Set problem 1:
Using the merger commentary, answer these:
(a) How much in annual pretax cost savings will the combination generate, and within what period?
(b) What percentage of the enlarged company would LSE shareholders own?
(c) Roughly how much per share is LSE shareholders' slice of the synergies?
Set problem 2: Write the next part of the merger commentary, picking up right after its final sentence.

Extract:

____________

London Stock Exchange has told shareholders they should accept Deutsche Boerse's offer of a merger. It's a good starting point -- but still leaves room for another party to disrupt the plans.
For both exchanges, their prospects as a combination look better than they would be separately. The union will generate 450 million euros ($500 million) of annual pretax cost savings within three years of the deal being completed, the companies said on Wednesday.
Those savings are worth about 3.1 billion pounds upfront, capitalizing them at 15 times and adjusting for tax and implementation costs.
The terms give LSE shareholders 45.6 percent of the enlarged company and Deutsche Boerse the remainder -- no premium, and consistent with the duo's relative value before talks leaked.
LSE shareholders' slice of the synergies would be 1.4 billion pounds, roughly 4.10 pounds per share. Add that to LSE's share price before the deal and the stock is worth about 29 pounds.
In addition, LSE shareholders would share in nearly half of the future value created by a jumbo exchange with vast strategic options -- something that's hard to put a value on at this point.

____________

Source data
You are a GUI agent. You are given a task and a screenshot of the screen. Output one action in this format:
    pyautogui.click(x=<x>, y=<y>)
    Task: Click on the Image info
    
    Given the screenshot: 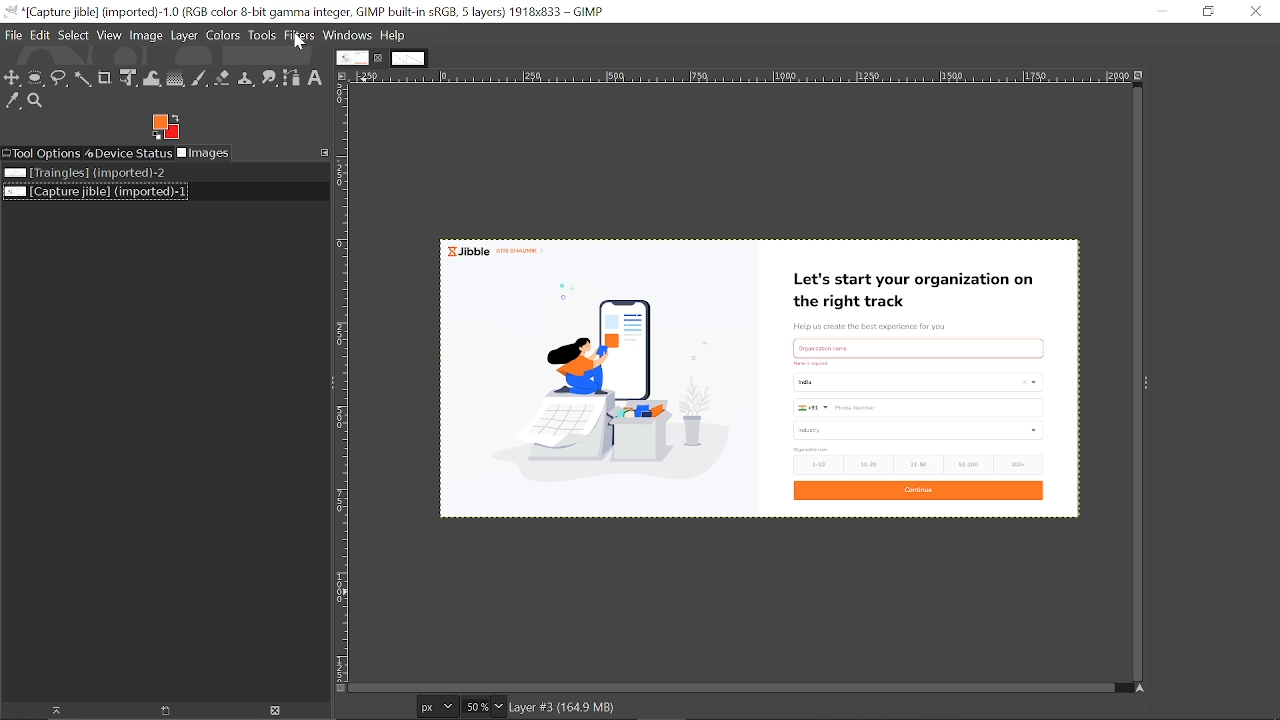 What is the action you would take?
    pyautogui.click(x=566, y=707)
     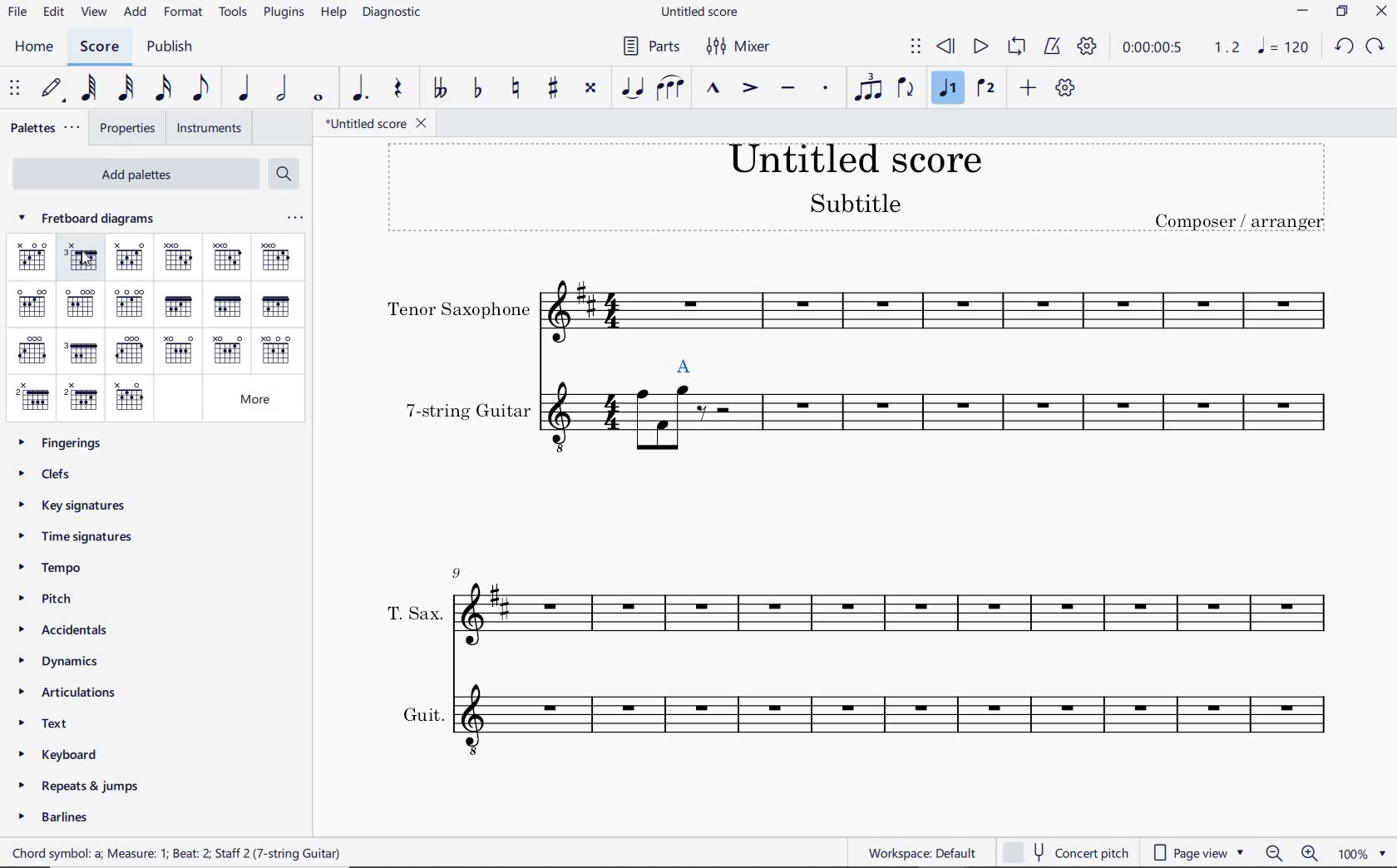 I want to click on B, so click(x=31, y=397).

____________

Exercise answer 1:
(a) 450 million euros ($500 million) a year, within three years of the deal being completed.
(b) 45.6 percent.
(c) About 4.10 pounds per share.

Exercise answer 2:
Still, this may not be the best deal for the LSE.
Governance is a snag. Both sides are making an equal contribution to the board, with the LSE providing the chairman and Deutsche Boerse the CEO. Seeming balance may be a hindrance: savings can be easier to extract when one side of a deal is in the driving seat. The deal's risky concentration in clearing may also alarm regulators, making approval less than certain.
LSE shares dipped slightly to 28.97 pounds on the confirmation of the deal, while Deutsche Boerse climbed 0.9 percent to 76.46 euros. While LSE still trades at a premium to Deutsche Boerse's offer, the slight decline suggests investors are somewhat less confident of an auction for the group. That's rational: the Deutsche Boerse plan has momentum and LSE has recommended it to its shareholders.
But the deal isn't obviously strong enough to scare off the LSE's other clear suitor, InterContinental Exchange, from intervening with a full-blown takeover bid.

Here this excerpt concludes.